前回も少しお話したように、債務超過の会社が会社を畳む場合は、特別清算や法人破産などの債務整理の手続きを経る必要があるため、司法書士だけの関与ではできないことがあります。
しかし、多くの司法書士が関与している会社はほとんどが中小企業であり、そこまで大規模な清算業務をすることはありません。
プラスの財産があれば株主に分配し、負債があっても代表者へ債務引き受けを行い、会社としての債務は0にして清算業務を完了させるのです。
今回のケースも基本線はこの債務引き受けパターンでした。
よって、一度目の清算結了をした時は、残債を債務引き受けしたことを株主総会で承認してもらい、清算業務を結了させていました。
ただ、その後に他の金融機関からの借り入れがあったことが判明し、清算結了登記の抹消が必要となったのです。
一度清算結了登記をした会社に債務が見つかった・・・
つまり、ほぼ間違いなく「債務超過」状態であるのです。
よって普通に抹消登記を申請しても登記は通りません。
そこで、「上申書」の内容が重要になってきます。
要は、「清算結了段階で、会社に債務が残らないこと」を上申する必要が出てきます。
その理由は様々考えられます。
可能性としてはかなり低いですが、借金だけでなく、それを上回るプラスの財産も見つかった。これもあり得ます。
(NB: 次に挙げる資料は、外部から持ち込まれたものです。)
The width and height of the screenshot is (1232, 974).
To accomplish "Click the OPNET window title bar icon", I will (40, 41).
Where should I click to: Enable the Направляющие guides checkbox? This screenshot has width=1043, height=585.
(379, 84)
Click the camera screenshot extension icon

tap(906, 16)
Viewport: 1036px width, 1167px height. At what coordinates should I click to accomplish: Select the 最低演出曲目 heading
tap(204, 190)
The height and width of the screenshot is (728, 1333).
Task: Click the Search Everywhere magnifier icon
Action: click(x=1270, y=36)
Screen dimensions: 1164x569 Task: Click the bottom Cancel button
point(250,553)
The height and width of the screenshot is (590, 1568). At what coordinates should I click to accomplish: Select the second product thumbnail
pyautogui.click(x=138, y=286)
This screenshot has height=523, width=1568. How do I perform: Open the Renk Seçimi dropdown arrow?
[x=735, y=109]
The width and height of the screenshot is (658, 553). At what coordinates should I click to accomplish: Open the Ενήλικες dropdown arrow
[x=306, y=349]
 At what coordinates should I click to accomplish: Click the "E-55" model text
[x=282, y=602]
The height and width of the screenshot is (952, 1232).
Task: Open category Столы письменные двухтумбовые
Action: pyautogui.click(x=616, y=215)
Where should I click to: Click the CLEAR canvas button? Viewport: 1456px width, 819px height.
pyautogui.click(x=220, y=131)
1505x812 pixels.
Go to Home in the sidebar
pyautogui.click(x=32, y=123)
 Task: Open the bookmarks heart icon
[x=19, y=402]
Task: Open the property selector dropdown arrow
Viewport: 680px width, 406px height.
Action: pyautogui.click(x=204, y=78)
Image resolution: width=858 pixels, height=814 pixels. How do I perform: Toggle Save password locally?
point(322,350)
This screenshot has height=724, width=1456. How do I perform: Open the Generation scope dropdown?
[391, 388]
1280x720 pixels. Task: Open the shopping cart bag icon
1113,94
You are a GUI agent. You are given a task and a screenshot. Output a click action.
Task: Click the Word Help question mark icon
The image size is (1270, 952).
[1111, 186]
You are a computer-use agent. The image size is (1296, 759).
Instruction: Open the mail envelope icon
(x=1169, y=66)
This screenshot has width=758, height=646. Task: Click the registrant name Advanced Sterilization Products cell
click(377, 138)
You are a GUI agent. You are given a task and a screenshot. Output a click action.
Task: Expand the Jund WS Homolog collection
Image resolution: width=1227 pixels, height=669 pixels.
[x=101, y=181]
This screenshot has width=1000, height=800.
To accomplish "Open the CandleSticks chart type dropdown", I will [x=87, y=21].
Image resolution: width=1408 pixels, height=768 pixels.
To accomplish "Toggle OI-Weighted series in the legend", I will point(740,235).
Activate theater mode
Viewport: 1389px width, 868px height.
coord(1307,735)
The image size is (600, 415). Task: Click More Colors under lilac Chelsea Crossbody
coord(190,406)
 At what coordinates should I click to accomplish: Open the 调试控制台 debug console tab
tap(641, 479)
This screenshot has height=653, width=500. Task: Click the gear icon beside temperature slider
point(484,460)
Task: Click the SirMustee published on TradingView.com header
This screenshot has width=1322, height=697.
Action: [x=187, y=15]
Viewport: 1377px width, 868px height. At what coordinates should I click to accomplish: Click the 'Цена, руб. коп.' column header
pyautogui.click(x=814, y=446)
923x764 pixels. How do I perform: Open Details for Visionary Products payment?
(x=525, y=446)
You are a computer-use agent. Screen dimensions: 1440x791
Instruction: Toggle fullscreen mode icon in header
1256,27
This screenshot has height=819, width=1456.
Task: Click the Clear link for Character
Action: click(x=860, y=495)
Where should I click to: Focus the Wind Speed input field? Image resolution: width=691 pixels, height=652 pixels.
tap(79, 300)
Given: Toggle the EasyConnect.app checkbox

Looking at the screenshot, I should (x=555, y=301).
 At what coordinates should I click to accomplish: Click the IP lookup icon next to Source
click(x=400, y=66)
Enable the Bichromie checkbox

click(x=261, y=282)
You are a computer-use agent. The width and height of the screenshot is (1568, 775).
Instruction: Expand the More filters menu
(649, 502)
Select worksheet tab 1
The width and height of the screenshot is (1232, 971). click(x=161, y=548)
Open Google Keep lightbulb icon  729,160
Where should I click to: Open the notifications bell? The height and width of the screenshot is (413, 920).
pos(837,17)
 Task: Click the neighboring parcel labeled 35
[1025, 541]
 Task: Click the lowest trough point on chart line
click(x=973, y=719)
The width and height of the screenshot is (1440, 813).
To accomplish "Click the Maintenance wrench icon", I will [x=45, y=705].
他には、債務は見つかったが、金融機関が債権放棄をしてくれることが決まっている。これも理屈としては考えられますが、放棄するならわざわざ会社を復活させることを金融機関は求めないでしょう。
次に考えられることは、見つかった債務を全額代表者へ引き受けてもらい、法人の債務を0にする。これが今回パターンでした。
めったにない登記でしたが、今後もあるとすればこのパターンかなと思います。
上申内容としては、
・対象法人に債務が見つかったこと。
・この債務は代表者への債務引き受けがされることが金融機関との協議で決まっていること。
・よって対象法人が債務超過になることはないこと
以上を踏まえた上申となります。
登記申請の際、債務があることを示す証明書の他に、債務引き受け契約書の添付も求められるのかなと思いましたが、そこまでは求められず、無事登記が完了しました。
もし同じような案件にあたった方がおられたら、参考になさってください。